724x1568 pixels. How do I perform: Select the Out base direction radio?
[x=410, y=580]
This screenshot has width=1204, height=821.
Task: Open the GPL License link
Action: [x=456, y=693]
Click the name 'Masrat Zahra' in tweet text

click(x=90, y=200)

────────

**TASK TO CARRY OUT:**
Take the data above and reproduce it exactly.

**ANSWER TO THIS EXERCISE:**
724x1568 pixels. How do I perform: Select the Out base direction radio?
[x=410, y=580]
This screenshot has width=1204, height=821.
Task: Open the GPL License link
Action: [x=456, y=693]
Click the name 'Masrat Zahra' in tweet text

click(x=90, y=200)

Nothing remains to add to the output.